Over the next several years, Moore scored three straight box office hits, beginning with the 1992 military courtroom drama A Few Good Men, costarring Tom Cruise and Jack Nicholson. In 1993, she played the object of affection of a wealthy businessman, played by Robert Redford, who offers to pay Moore’s character and her boyfriend (Woody Harrelson) a cool $1 million for one night with her. The next year, Moore turned the tables on the hot issue of sexual harassment in the workplace with her portrayal of a sexually aggressive business executive who torments her ex-lover and colleague, played by Michael Douglas.

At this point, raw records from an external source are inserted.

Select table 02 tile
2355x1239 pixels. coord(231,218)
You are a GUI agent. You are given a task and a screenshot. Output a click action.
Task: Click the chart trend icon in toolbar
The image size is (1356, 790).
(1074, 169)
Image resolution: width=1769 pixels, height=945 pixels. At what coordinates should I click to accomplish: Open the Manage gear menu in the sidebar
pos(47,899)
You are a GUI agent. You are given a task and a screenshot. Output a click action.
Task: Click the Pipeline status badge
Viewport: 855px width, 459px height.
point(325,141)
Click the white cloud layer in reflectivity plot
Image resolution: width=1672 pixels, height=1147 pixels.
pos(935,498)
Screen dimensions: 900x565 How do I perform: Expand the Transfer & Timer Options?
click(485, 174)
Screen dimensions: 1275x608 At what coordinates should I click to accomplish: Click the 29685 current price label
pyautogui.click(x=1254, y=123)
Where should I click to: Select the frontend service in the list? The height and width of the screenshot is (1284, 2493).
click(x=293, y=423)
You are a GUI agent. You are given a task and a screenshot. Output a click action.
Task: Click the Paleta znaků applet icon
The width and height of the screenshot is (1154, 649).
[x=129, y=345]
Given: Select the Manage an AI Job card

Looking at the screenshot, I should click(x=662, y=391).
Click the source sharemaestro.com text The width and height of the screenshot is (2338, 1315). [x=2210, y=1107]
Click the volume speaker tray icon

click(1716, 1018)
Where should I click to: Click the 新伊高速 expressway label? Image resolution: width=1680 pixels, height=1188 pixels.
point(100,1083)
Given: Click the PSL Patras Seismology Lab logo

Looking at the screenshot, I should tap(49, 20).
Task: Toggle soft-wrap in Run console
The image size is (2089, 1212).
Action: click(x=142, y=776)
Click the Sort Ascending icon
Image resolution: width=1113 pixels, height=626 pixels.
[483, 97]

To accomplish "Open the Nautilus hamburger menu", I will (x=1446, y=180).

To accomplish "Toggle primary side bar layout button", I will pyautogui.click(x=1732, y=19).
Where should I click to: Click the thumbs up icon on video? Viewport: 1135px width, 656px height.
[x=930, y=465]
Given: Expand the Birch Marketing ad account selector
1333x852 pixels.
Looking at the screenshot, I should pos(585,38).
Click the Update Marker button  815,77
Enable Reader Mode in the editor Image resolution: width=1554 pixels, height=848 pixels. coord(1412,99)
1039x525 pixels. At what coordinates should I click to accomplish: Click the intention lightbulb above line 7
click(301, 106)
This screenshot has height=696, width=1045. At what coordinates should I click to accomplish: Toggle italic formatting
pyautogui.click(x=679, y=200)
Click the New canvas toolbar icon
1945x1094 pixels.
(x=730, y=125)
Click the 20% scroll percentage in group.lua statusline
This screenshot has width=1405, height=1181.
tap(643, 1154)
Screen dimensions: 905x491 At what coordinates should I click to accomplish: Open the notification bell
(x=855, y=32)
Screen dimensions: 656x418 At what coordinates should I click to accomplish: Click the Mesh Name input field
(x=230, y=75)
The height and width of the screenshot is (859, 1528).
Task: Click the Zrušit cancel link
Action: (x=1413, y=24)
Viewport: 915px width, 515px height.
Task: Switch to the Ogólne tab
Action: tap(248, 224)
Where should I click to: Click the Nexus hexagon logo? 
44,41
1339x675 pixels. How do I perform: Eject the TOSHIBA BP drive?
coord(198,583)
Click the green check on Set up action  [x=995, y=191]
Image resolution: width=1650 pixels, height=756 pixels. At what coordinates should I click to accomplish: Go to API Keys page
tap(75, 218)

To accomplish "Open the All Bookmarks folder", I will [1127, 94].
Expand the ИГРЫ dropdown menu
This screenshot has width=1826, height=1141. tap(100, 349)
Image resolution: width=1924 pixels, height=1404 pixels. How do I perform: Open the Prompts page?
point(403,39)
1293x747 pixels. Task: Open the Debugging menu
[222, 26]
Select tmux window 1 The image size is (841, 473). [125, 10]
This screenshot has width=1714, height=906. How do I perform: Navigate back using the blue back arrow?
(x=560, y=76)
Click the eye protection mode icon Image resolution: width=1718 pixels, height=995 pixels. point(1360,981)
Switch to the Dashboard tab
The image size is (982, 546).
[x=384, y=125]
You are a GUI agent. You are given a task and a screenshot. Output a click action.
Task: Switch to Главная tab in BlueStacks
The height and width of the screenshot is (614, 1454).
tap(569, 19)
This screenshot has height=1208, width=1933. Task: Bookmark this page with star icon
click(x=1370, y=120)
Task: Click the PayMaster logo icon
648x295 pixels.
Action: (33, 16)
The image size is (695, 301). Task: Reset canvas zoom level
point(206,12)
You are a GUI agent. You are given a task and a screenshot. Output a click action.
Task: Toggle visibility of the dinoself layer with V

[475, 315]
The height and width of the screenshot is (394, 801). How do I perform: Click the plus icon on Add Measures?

The tide turned in 1995, however, as Moore’s next several projects met with a harsh reception from critics and audiences alike. Both her high-profile film version of the classic novel The Scarlett Letter (1995) and her legal thriller The Juror (1996) were panned. Though her $12.5 million paycheck for 1996’s Striptease was the highest salary ever paid an actress for a single movie at that time, the film was a disappointment. Moore received slightly better reviews for her starring turn as a bald-headed Navy SEAL in Ridley Scott’s bid-budget action film G.I. Jane (1997), but the project failed to find the commercial success of her past hits. She had more luck as a producer, working on 1995’s Now and Then (in which she played a small role), the 1996 cable television special If These Walls Could Talk, and two extremely successful Austin Powers movies, starring Mike Myers as a super-groovy secret agent.

In 1999, Moore signed a production deal with the prestigious Miramax Films. The next year, she played dual roles in the romantic thriller Passion of Mind, her first acting project since 1997. The film met with a mediocre reception.

As the 1990s came to an end, the always-controversial Moore faced upheaval in two different areas of her personal life. Her mother, Virginia, from whom she had been bitterly estranged for the last five years, died of cancer in July 1998. Moore had reconciled with her mother shortly before her death, and was at her side when she died. In June 1998, Moore and Willis announced their separation after almost 11 years of marriage. Though they remained legally married for the next two years, even spending time together with their three daughters, Rumer Glenn, Scout Larue, and Tallulah Belle, at their luxurious home in the small town of Hailey, Idaho, the marriage was effectively over.

In 1999, the ex-couple, along with fellow investors Arnold Schwarzenegger and Sylvester Stallone, were forced to file for bankruptcy protection for their restaurant chain, Planet Hollywood. Moore and Willis were formally divorced in the fall of 2000; she will continue to live on the couple’s property in Hailey with her daughters, while he lives nearby. Moore is currently dating the martial arts instructor Oliver Whitcomb.